Le tournage de ce qui est alors prévu pour être un moyen métrage d'une quarantaine de minutes débute en 1970, il prendra fin en quatre ans plus tard. Entre temps, Big John et O'Bannon sont parvenus à arracher les bobines de Dark Star des griffes de l'USC et à convaincre Jack H. Harris, producteur de Danger Planétaire (Le Blob pour les intimes) de financer l’extension du film pour une exploitation en salle. Une course au runtime qui impose, outre un gonflage en 35 mm, de nouvelles prises de vue et une recomposition substantielle du scénario. Dans Dark Star, tel qu'il a été initialement pensé, une poignée travailleurs de l'espace arpentent le vide stellaire dans le simple objectif de préparer l'univers à la colonisation humaine. Un mission qui impose mystérieusement la destruction de tout astre présentant un signe d'instabilité. Le rafiot qui leur sert de véhicule a une voix d’hôtesse qui s'envoie en l'air mais tombe en ruine, défaillance après défaillance, la Bombe N° 20 refuse son propre largage menaçant le Dark Star d'une explosion imminente. Dans le film qui sera exploité en salle, le propos se voit agrémenté d'extensions plus ou moins loufoques, justifiées par la seule nécessité de franchir la barre des 80 minutes.
Le procédé aurait sans doute transformé toute œuvrette normalement constituée en saucisson pelliculaire ou candidat au drive-in. Mais l'ADN de Dark Star, son discours mi Kubrik, mi Landis, sa célébration de l'absurde, se voit pratiquement magnifié par ces ajouts opportunistes et ce travail de couture narrative. Ovni cinématographique annonce la jaquette du bluray. à juste titre, se dit-on en assistant médusés aux échanges métaphysiques d'un cosmonaute et d'une charge nucléaire, ou encore à la mise en scène d'un pré Alien burlesque dans laquelle Dan O'bannon poursuit dans les coursives du vaisseau, une créature extraterrestre en forme de ballon de plage.

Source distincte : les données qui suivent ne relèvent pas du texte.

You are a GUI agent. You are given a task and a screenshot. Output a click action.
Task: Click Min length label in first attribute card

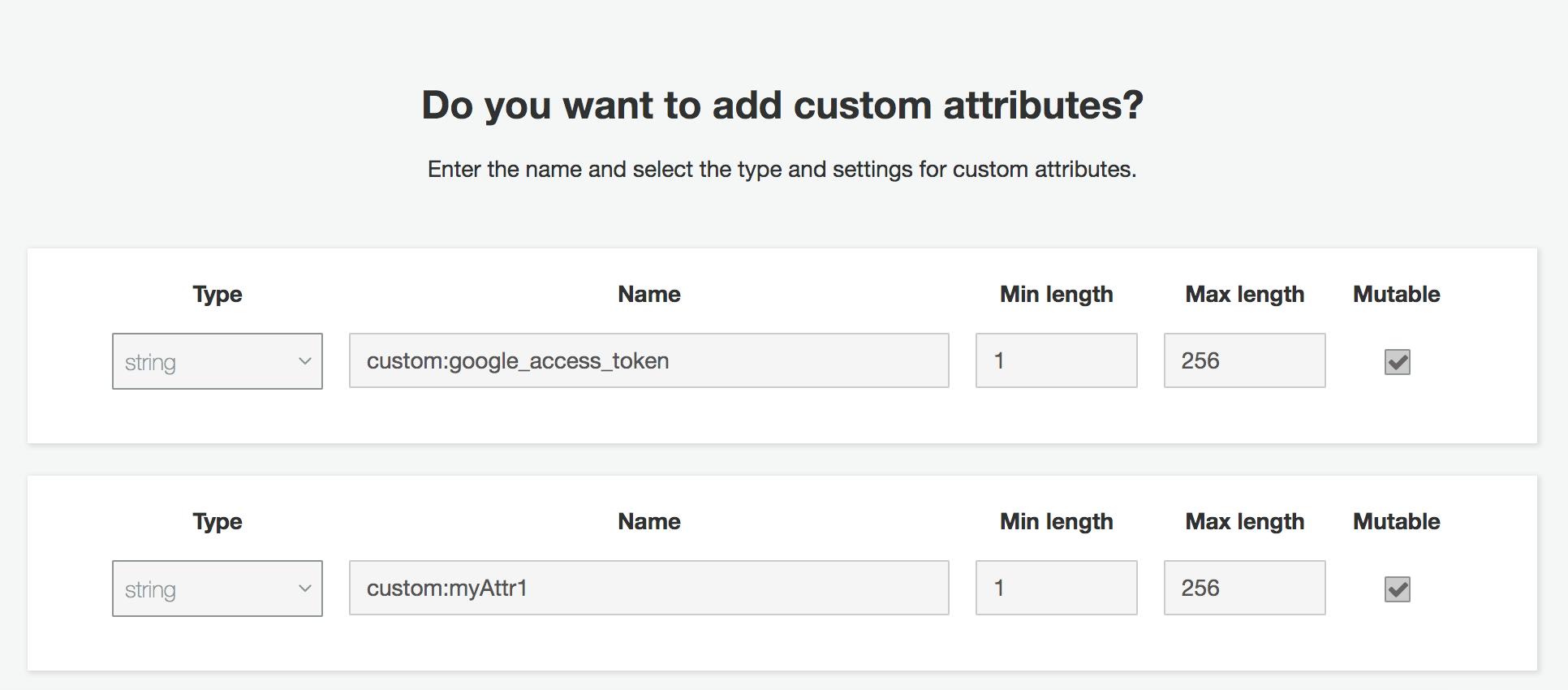coord(1056,294)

On ne se mentira pas, il faut un peu se forcer pour voir dans ces 83 minutes (ou 71 si vous vous tournez vers le director's cut), les fondements du cinéma de Carpenter. Le lien que Dark Star entretient avec le reste de sa filmographie apparaît distendu ou du moins restreint au sens strictement formel .
L’intérêt est donc définitivement ailleurs. Sans doute dans la façon dont le film de Carpenter et O'Bannon annonce pèle mêle : Star wars, Alien , Point break, Gravity tout en citant 2001 l'odyssée de l'espace et Dr Folamour. Définitivement brouillés après la chaotique genèse de Dark Star, nos deux compères feront désormais route séparée. Une plaie toujours à vif si l'on en croit la veuve de O'Bannon dans documentaire massif «Let There Be Light» ( 117 minutes au compteur) auquel Carpenter aurait refusé de participer. Indispensable document qui justifie à lui seul l'achat de ce disque français.
Le disque :
Le bluray goupillé par Carlotta permet de découvrir Dark Star dans deux montages différents : version cinéma ( 83 minutes) et version director's cut (71 minutes) , le tout dans le format d'exploitation 1.85. La qualité du master n'est sans surprise, pas éblouissante mais l’expérience de visionnage dépasse haut la main les galettes DVD existante. Côté plaisir auditif, deux mixage anglais ( DTS HD MA 5.1 et Mono) et une piste française (DTS-HD MA Mono). On notera la présence de sous titres français. Le gros plus de l'édition est à chercher dans la soute aux bonus. Outre une bande annonce, le disque embarque « Let there be Light : L'odyssée de Dark Star », documentaire réalisé pour l'édition DVD américaine.